Only the lines from the one holding "Viewport: 616px width, 333px height." through the end of the records below are to be reproduced exactly, and pictures are to be omitted.
*** MATERIAL SUPPLIED Section Begins ***
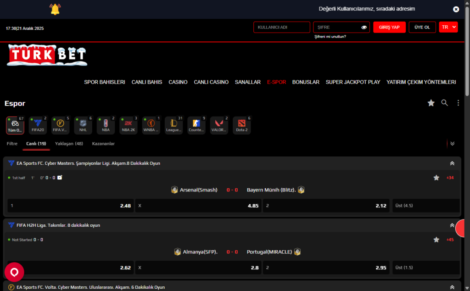The width and height of the screenshot is (470, 291).
Task: Click the Şifreni mi unuttun? link
Action: click(330, 36)
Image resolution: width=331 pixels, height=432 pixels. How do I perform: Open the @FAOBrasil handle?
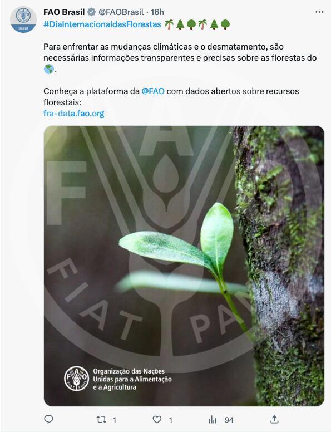[121, 12]
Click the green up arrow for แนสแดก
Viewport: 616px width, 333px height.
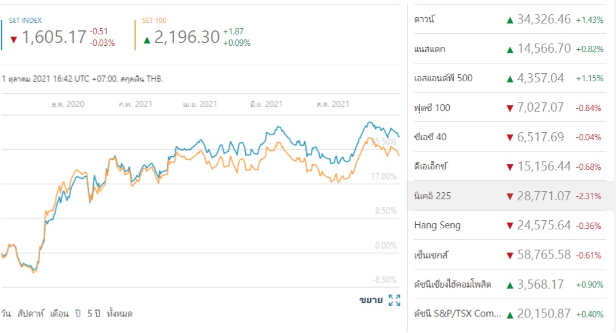(509, 49)
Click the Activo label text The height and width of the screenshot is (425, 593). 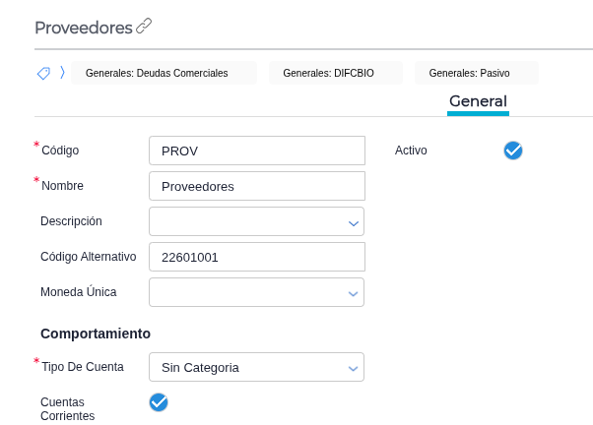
*** MATERIAL SUPPLIED Section Ends ***
→ FINISHED EXERCISE
Viewport: 616px width, 333px height.
(509, 49)
Click the Activo label text The height and width of the screenshot is (425, 593). 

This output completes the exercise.